Last night I caught a few minutes of The Muppet Christmas Carol on television and marveled once again at how the story written so many years ago by Charles Dickens keeps getting told and retold in so many different forms. A year ago in this space I observed that even the John Mortimer short story Rumpole and the Christmas Spirit, so different from the Dickens tale, can nevertheless be seen as a variation on the Dickens formula. What might Dickens have thought had he been visited by the Ghost of Christmas Future and allowed to see how his creation would evolve over time?
Other classic stories similarly get retold in so many different ways. I am thinking particularly of the Greek myths and the Grimm fairy tales, but there are plenty of other examples. And at Christmas we must also mention the original story, the Nativity, which is still reenacted thousands of times each year at this time, usually with children in the starring roles.

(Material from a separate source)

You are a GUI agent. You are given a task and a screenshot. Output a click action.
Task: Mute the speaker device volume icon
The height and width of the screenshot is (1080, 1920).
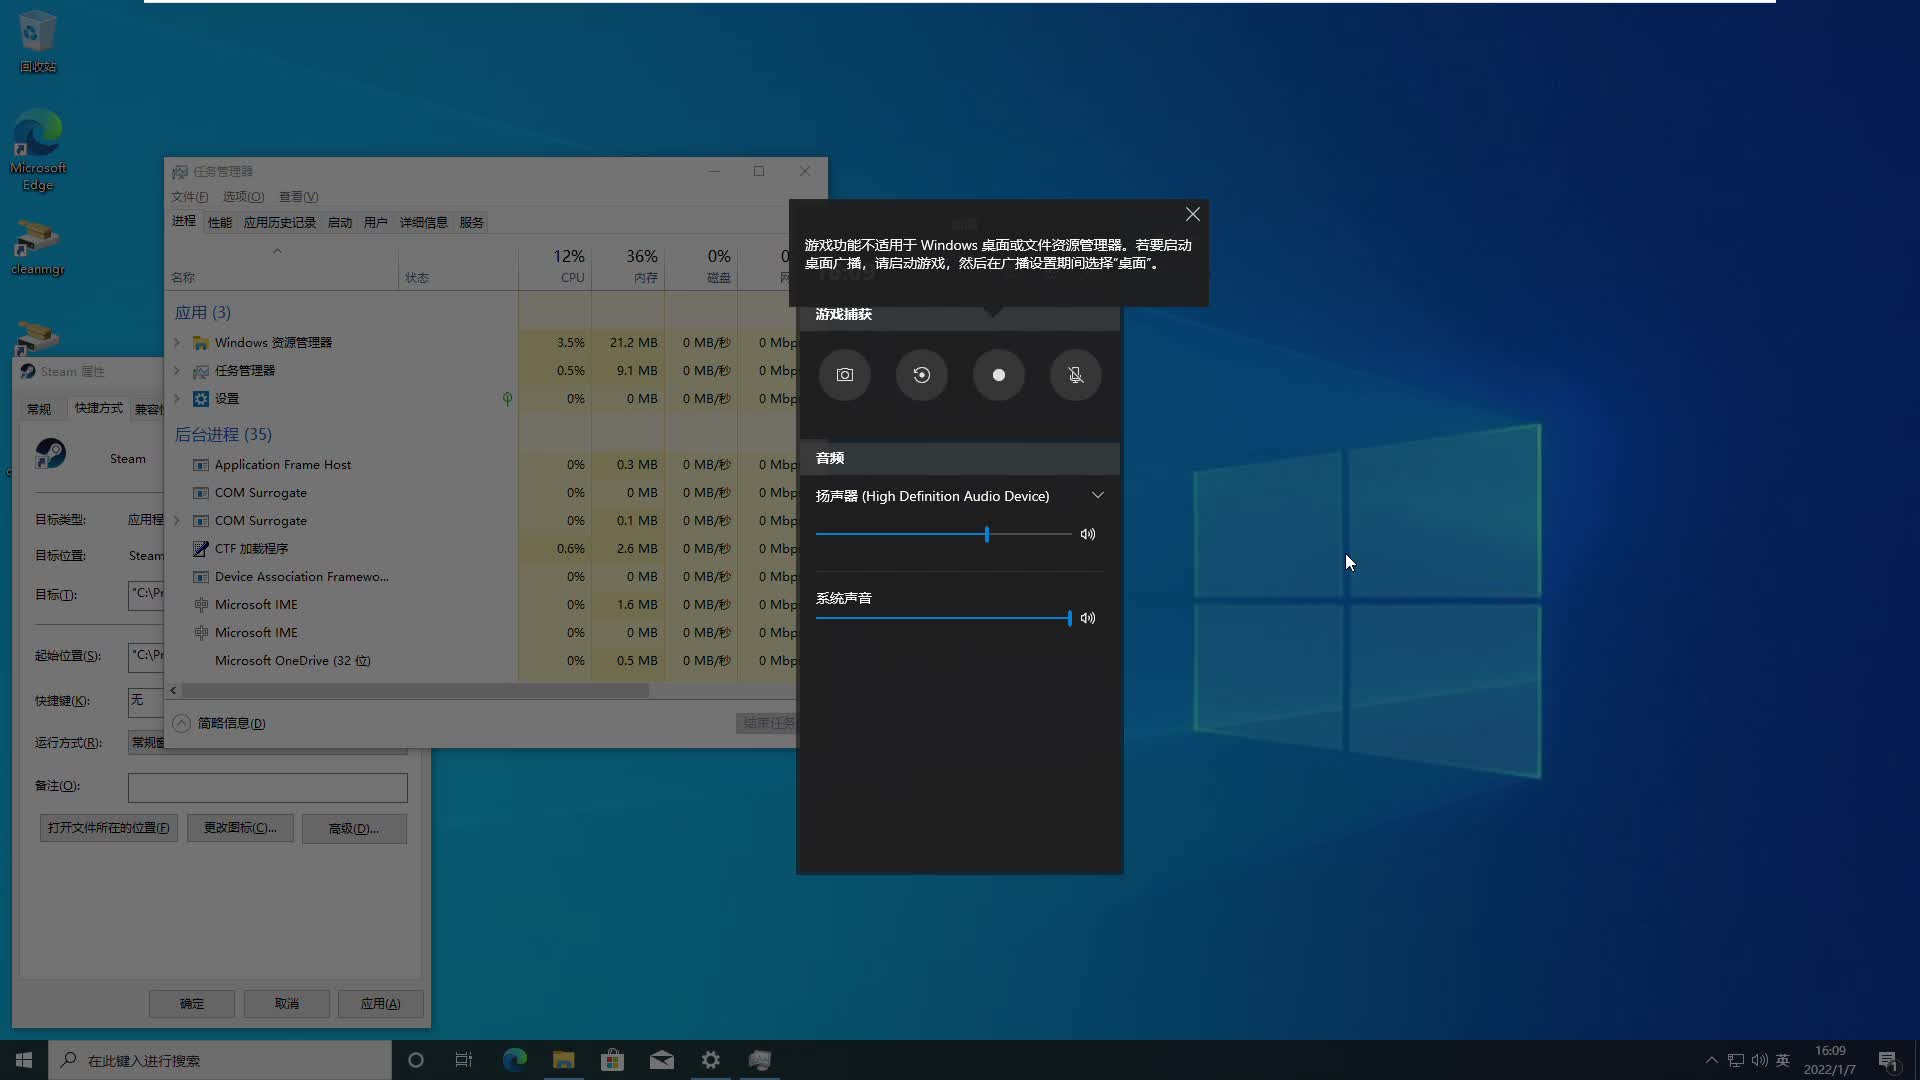click(1088, 534)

The December issue of Christianity Today includes an article by Sarah Arthur called "Have Yourself a Merry Kitschy Christmas" about the many variations on the basic Nativity set that have been created. Some might strike purists as sacrilegious, such as those featuring superheroes or, in the Meat Nativity, bacon and sausages on a bed of hash browns. This doesn't bother Arthur, however. Whether Wonder Woman or a little girl in her bathrobe portrays Mary doesn't really matter. What's important, as in the case of A Christmas Carol performed by Muppets, is the story itself.